I gave him Mr. Grunewald’s estimated majority.
“What do you think?” he demanded, a shrewd, humorous look in his blue eyes.
“Well, I think we’ll carry the state. I haven’t had Grunewald’s experience in estimating.”
Ezra Hutchins smiled appreciatively.
“What does Watling think?”
“He doesn’t seem to be worrying much.”
“Ever been in Elkington before?”
I said I hadn’t.
“Well, a drive will do you good.”
It was about four o’clock on a mild October afternoon. The little town, of fifteen thousand inhabitants or so, had a wonderful setting in the widening valley of the Scopanong, whose swiftly running waters furnished the power for the mills. We drove to these through a gateway over which the words “No Admittance” were conspicuously painted, past long brick buildings that bordered the canals; and in the windows I caught sight of drab figures of men and women bending over the machines.
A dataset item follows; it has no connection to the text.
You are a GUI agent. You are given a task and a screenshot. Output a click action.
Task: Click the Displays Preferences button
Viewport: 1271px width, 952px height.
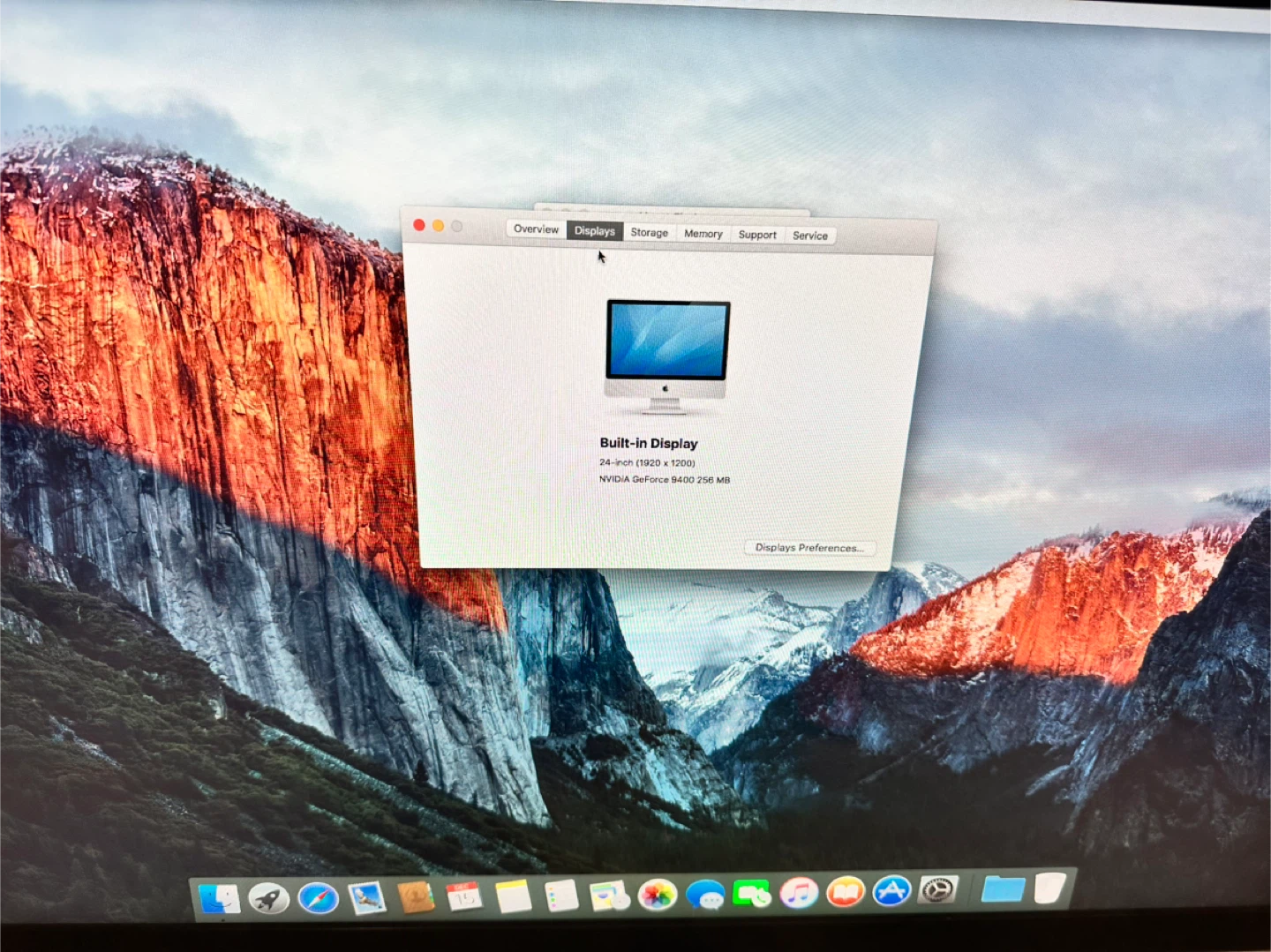click(808, 548)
Half of the buildings, as Mr. Hutchins pointed out, were closed,—mute witnesses of tariff-tinkering madness. Even more eloquent of democratic folly was that part of the town through which we presently passed, streets lined with rows of dreary houses where the workers lived. Children were playing on the sidewalks, but theirs seemed a listless play; listless, too, were the men and women who sat on the steps,—listless, and somewhat sullen, as they watched us passing. Ezra Hutchins seemed to read my thought.
“Since the unions got in here I’ve had nothing but trouble,” he said. “I’ve tried to do my duty by my people, God knows. But they won’t see which side their bread’s buttered on. They oppose me at every step, they vote against their own interests. Some years ago they put up a job on us, and sent a scatter-brained radical to the legislature.”